- Photo of Paiva Tomás taken when she was first arrested in 1950
- Born: Maria Fernanda de Paiva Tomás 8 November 1928 Mortágua, Portugal
- Died: 15 September 1984 (aged 55)
- Known for: Political prisoner under the Estado Novo in Portugal

= Fernanda de Paiva Tomás =

Portuguese communist and political prisoner under the Estado Novo

Fernanda de Paiva Tomás (8 November 1928 – 15 September 1984) was a member of the Portuguese Communist Party who spent close to a decade as a political prisoner, from 1961 to 1970, under the authoritarian Estado Novo regime.

==Early life==
Maria Fernanda de Paiva Tomás was born on 8 November 1928, in Mortágua, in the Viseu district of Portugal. She attended the Faculty of Arts at the University of Lisbon. Coming from a family of Communist Party supporters, she married Joaquim Augusto Cruz Carreira, who was also a communist activist.

==Communist Party and imprisonment==
Paiva Tomás was detained by the police twice as a student for taking part in anti-war demonstrations, the first time when she went to put flowers on a World War I memorial. At the age of 23 in 1952 she went underground, working for the Movement of Democratic Unity, of which the Portuguese Communist Party was a member. Her husband was arrested in 1958 and sentenced to four years in prison. For nine years she worked with O Militante, the Communist Party magazine, until she was also arrested on 6 February 1961. Held in Caxias prison near Lisbon, she was tortured with two periods of sleep deprivation lasting 80 and 94 hours, and being held incommunicado for 20 days with no change of clothes, to try to get her to reveal the location of the Communist Party's planned Fifth Congress. According to the Portuguese secret police, using the pseudonyms of "Ana" and "Marques", she had served as a member of the central management of the Lisbon regional organization of the Communist Party, controlling the eastern sector of the capital, and was an alternate member of the Party's Central Committee in 1960.
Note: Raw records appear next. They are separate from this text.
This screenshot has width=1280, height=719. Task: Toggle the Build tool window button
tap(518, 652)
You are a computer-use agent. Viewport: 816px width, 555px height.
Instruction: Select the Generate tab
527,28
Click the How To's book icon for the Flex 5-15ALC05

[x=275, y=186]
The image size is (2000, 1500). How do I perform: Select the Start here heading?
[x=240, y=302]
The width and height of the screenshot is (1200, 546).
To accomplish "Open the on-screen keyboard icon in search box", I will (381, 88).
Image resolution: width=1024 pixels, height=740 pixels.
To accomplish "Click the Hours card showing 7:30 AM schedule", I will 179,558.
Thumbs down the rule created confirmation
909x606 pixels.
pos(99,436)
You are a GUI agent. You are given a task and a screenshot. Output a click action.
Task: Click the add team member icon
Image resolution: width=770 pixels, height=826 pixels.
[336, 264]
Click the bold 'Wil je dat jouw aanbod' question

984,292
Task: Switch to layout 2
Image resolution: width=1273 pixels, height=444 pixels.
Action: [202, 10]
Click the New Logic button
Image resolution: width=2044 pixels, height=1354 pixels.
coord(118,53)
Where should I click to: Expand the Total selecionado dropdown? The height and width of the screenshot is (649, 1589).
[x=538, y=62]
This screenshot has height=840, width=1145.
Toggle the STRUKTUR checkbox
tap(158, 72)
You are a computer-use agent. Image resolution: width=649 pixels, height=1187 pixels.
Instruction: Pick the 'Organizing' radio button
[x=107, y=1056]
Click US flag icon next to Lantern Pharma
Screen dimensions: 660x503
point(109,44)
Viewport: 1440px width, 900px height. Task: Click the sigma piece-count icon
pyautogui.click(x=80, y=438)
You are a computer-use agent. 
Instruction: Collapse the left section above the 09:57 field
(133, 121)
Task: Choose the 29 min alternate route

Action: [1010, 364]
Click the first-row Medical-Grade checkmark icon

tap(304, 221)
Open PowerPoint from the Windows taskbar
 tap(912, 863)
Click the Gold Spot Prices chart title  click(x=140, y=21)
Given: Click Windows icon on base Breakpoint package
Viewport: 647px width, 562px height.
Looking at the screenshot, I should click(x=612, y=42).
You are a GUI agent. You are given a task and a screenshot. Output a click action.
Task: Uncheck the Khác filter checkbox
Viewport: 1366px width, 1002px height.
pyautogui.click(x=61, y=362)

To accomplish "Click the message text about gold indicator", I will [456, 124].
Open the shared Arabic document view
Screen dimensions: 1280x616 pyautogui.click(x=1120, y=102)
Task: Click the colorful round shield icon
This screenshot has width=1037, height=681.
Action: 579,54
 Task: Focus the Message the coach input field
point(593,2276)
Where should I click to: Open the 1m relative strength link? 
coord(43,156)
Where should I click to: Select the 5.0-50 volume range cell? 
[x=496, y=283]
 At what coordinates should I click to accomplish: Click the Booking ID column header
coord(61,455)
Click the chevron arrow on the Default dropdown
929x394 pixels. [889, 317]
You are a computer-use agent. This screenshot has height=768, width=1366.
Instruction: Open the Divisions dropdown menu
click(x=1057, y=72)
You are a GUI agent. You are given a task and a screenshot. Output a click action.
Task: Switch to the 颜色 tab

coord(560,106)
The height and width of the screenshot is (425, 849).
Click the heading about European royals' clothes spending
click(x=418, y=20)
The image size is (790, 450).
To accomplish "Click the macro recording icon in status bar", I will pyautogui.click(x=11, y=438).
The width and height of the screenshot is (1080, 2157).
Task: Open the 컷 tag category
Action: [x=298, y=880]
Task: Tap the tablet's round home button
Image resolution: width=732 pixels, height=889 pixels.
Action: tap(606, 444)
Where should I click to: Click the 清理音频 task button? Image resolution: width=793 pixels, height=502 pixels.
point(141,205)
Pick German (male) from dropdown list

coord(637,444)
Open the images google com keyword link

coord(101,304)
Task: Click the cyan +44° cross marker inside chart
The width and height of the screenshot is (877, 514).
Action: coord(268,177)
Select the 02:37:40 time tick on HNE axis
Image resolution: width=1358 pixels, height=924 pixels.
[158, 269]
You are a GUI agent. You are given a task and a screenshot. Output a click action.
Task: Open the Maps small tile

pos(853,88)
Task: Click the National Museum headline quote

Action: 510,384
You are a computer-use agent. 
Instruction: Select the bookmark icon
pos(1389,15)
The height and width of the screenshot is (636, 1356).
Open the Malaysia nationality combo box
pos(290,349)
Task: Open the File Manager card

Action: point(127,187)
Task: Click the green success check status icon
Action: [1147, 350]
Paiva Tomás was the author of one of thirteen letters included in a manifesto sent clandestinely from the prison in May 1961 and directed to "women's and democratic organizations in the whole world", in which torture was denounced and the conditions under which opponents of the Estado Novo regime were held were criticised. While in prison she met Julieta Gandra, with whom she would live after her release. Their relationship, carried out in full sight of the other prisoners, led to considerable criticism and hostility but was tolerated by the authorities.

==Release from prison==
Having been sentenced to eight years in prison and having served eight years and six months, Paiva Tomás was due to be released in September 1969. However, her sentence was extended because she was deemed to be a security risk. In 1970, her son, Alberto, at the age of 15, wrote to the Portuguese president, Marcelo Caetano, to protest against her detention. Shortly after, she agreed to sign a document stating that she would abstain "from acts whose performance may be of interest" to the Communist Party. Three weeks later, on 19 November 1970, Paiva Tomás was released. After the Carnation Revolution and the fall of the Estado Novo in 1974, she went in 1975, together with Julieta Gandra, to Angola. Gandra had been asked to go there to set up a national health service for Angola prior to its independence and Paiva Tomás worked in the Ministry of Education.

Maria Fernanda de Paiva Tomás died on 15 September 1984, from a brain tumor.